At the line containing "Viewport: 1355px width, 800px", begin repeating lines exactly, and stop only after the final line of the records below.

'''

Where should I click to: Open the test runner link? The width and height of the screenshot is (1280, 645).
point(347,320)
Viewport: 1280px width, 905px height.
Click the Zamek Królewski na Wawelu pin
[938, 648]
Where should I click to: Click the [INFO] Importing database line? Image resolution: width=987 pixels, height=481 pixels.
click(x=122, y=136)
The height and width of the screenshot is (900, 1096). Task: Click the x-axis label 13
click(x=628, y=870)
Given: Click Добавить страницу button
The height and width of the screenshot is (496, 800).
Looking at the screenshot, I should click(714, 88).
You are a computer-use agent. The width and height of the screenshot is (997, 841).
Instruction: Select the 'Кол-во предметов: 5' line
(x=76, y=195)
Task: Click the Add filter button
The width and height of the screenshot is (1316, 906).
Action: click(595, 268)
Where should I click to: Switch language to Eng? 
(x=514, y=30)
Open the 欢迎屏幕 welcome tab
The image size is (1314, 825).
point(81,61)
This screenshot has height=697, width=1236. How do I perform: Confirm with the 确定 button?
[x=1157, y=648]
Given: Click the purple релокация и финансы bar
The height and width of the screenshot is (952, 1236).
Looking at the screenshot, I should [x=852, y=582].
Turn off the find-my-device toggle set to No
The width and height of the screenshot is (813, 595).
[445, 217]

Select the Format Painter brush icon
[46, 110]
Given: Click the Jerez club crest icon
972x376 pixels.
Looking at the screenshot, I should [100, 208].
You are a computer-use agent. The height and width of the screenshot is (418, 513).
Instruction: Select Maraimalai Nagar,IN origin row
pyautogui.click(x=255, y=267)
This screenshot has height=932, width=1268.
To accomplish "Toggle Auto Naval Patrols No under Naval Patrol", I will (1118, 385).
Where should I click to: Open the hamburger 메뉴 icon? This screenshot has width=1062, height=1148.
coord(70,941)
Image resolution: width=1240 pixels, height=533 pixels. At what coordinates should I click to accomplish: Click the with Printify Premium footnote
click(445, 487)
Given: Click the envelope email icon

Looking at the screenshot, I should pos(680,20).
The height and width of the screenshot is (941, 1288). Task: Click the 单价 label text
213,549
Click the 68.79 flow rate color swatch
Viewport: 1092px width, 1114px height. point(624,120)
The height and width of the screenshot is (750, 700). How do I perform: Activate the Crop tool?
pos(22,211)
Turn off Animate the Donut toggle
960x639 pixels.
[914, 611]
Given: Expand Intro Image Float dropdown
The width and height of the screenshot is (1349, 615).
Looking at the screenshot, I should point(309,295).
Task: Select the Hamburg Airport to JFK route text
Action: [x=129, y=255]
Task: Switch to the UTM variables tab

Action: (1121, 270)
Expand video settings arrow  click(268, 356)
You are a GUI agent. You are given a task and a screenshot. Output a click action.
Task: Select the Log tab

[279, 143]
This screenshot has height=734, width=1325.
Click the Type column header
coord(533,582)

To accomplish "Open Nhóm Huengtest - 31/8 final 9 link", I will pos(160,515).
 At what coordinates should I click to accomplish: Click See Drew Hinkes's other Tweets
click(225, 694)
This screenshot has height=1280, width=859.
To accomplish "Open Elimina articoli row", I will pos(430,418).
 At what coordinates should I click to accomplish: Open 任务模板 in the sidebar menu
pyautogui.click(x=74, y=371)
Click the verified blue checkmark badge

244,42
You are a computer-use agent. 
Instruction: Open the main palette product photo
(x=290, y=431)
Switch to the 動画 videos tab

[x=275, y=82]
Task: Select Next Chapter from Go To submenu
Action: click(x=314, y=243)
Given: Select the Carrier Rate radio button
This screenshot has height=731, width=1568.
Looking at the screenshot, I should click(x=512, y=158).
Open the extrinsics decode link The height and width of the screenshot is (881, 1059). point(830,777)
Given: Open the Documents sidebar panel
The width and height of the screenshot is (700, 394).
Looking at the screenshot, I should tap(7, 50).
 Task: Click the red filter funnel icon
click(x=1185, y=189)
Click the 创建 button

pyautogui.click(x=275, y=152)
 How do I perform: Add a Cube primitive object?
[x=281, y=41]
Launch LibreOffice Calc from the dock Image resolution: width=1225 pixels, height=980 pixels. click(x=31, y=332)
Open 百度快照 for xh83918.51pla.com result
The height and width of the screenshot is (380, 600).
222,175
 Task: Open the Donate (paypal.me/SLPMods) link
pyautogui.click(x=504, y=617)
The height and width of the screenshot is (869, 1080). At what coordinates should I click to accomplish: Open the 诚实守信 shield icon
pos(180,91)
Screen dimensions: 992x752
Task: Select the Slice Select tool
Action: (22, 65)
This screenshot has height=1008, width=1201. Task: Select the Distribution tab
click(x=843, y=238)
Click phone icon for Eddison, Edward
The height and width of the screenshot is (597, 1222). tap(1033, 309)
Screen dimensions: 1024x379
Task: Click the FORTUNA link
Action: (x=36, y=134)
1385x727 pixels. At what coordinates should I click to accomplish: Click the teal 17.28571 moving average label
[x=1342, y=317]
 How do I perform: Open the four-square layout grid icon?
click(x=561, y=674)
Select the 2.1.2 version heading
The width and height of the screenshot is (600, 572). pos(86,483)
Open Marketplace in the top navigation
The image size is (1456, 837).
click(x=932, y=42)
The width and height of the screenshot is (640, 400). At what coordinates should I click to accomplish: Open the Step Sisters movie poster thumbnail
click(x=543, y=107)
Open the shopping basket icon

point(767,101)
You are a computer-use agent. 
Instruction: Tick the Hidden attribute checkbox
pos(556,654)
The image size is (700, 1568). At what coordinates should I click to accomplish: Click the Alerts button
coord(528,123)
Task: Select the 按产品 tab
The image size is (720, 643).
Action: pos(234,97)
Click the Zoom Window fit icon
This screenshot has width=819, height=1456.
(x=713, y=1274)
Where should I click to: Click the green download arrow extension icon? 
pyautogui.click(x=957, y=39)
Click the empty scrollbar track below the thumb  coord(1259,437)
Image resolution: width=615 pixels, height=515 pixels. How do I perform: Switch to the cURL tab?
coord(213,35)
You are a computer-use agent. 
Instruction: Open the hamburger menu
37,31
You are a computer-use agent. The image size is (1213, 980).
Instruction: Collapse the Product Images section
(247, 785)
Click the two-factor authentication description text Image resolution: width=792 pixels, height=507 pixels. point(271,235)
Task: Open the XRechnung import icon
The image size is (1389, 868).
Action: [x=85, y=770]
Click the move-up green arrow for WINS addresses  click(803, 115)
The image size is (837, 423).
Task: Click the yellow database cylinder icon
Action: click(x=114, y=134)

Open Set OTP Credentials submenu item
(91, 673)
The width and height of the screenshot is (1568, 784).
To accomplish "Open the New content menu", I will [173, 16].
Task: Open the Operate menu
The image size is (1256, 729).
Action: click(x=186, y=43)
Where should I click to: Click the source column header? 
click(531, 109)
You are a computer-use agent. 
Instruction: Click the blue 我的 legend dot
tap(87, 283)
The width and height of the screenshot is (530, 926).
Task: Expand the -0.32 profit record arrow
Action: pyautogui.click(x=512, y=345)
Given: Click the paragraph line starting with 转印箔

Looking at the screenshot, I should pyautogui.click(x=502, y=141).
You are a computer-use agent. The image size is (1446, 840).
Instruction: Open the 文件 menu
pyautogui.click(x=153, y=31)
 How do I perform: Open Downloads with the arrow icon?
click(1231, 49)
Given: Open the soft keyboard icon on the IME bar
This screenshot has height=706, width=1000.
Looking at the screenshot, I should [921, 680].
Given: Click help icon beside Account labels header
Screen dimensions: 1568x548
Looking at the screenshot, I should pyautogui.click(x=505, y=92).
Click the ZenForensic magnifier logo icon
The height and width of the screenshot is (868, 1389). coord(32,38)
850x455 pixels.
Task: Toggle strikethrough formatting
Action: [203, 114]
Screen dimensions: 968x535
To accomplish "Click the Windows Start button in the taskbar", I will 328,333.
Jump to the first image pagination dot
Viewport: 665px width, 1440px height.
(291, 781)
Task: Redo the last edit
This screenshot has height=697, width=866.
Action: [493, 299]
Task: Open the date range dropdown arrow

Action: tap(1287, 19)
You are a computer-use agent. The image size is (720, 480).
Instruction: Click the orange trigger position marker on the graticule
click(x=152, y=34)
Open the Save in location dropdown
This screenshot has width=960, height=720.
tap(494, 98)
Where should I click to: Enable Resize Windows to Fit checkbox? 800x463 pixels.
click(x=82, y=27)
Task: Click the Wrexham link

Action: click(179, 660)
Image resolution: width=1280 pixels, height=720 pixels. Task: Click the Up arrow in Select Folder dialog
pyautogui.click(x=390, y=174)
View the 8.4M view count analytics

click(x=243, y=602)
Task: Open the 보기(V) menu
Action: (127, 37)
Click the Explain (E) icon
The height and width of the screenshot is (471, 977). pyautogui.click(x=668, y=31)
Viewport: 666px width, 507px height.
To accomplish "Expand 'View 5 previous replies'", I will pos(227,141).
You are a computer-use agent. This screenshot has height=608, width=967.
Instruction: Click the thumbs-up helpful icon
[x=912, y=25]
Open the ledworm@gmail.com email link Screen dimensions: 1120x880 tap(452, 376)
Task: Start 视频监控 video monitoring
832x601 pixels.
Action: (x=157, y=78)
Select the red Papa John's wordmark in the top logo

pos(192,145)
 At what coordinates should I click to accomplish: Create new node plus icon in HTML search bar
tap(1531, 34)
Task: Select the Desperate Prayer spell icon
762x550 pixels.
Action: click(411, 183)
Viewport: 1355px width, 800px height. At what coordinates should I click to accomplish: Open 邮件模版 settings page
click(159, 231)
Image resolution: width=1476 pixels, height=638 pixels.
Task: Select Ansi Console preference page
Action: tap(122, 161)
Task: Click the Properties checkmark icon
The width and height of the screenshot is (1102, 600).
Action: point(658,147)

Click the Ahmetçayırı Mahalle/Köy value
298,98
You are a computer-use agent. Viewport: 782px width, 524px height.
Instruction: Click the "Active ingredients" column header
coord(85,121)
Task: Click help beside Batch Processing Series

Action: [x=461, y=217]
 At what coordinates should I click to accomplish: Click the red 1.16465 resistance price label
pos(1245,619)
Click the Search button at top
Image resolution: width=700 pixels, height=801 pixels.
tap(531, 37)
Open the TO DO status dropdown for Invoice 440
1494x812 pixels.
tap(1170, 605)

'''

• **Exercise output**:
Viewport: 1355px width, 800px height. At what coordinates should I click to accomplish: Open 邮件模版 settings page
click(159, 231)
Image resolution: width=1476 pixels, height=638 pixels.
Task: Select Ansi Console preference page
Action: tap(122, 161)
Task: Click the Properties checkmark icon
The width and height of the screenshot is (1102, 600).
Action: point(658,147)

Click the Ahmetçayırı Mahalle/Köy value
298,98
You are a computer-use agent. Viewport: 782px width, 524px height.
Instruction: Click the "Active ingredients" column header
coord(85,121)
Task: Click help beside Batch Processing Series

Action: [x=461, y=217]
 At what coordinates should I click to accomplish: Click the red 1.16465 resistance price label
pos(1245,619)
Click the Search button at top
Image resolution: width=700 pixels, height=801 pixels.
tap(531, 37)
Open the TO DO status dropdown for Invoice 440
1494x812 pixels.
tap(1170, 605)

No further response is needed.